TO DO
Express the lines of the listing below as a JSON list of strings, from the line containing "Find the location of a particular element. Image" through the line containing "replying-to: Replying to", inclusive, with one string per line and blank lines omitted. Leave the pictures out of your answer.

AVAILABLE RECORDS
BEGIN
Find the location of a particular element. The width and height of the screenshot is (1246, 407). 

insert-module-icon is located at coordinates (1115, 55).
END
BEGIN
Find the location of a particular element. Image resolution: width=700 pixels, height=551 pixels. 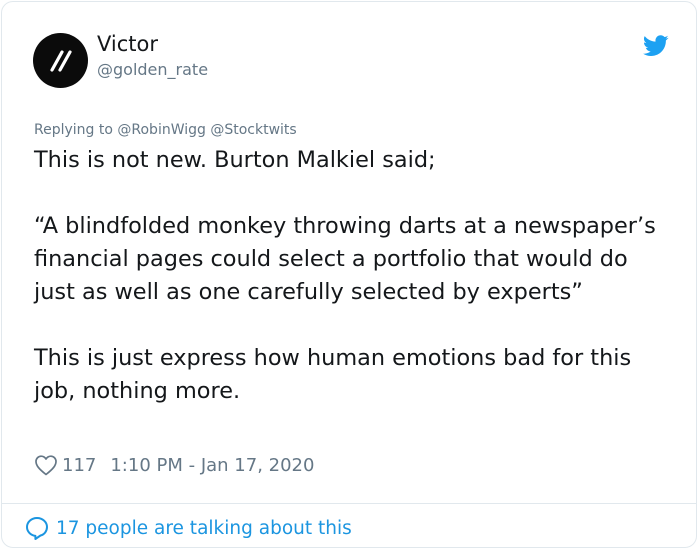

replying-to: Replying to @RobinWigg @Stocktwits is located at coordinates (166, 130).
END
BEGIN
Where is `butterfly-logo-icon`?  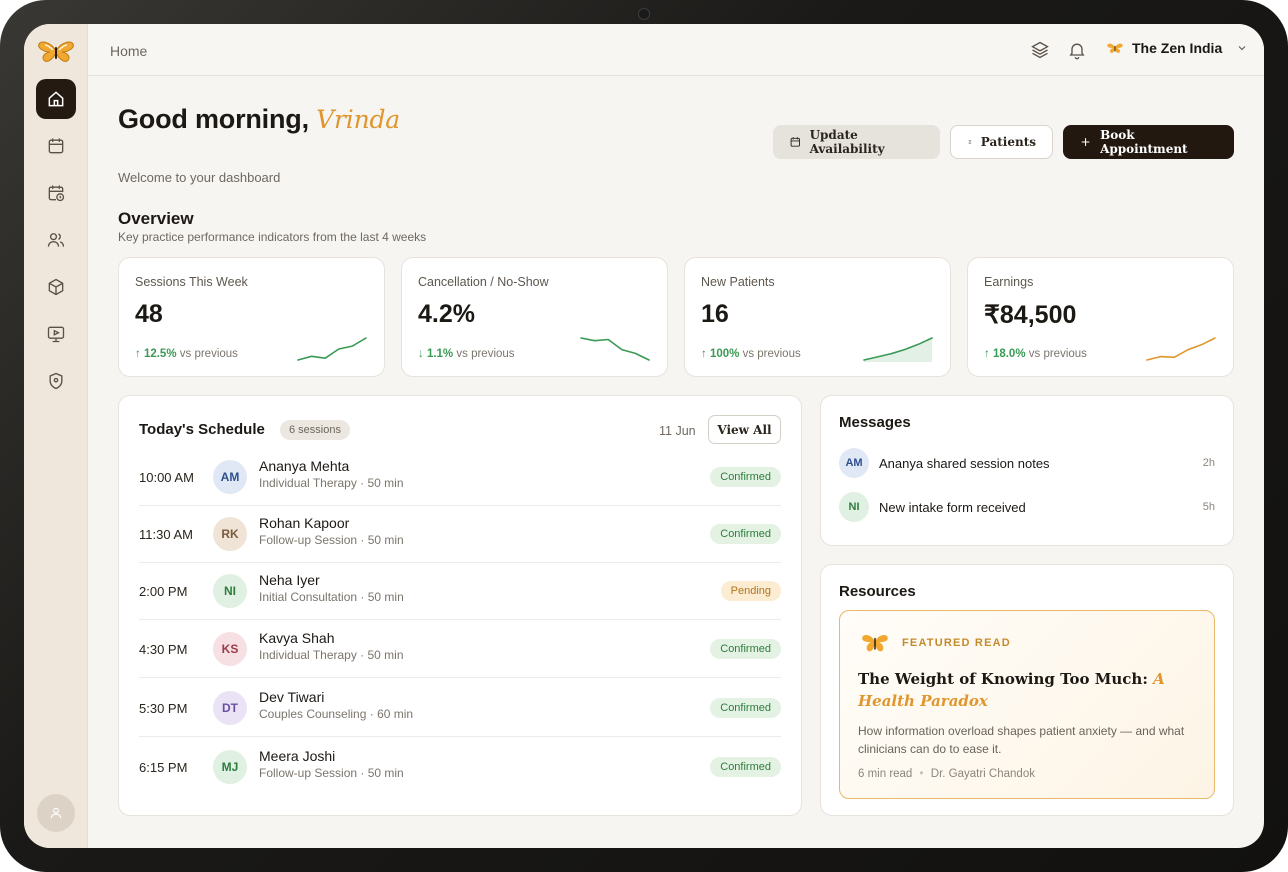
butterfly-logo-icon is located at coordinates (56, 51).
END
ANSWER BOX
[
  "Find the location of a particular element. Image resolution: width=700 pixels, height=551 pixels. ",
  "replying-to: Replying to @RobinWigg @Stocktwits is located at coordinates (166, 130)."
]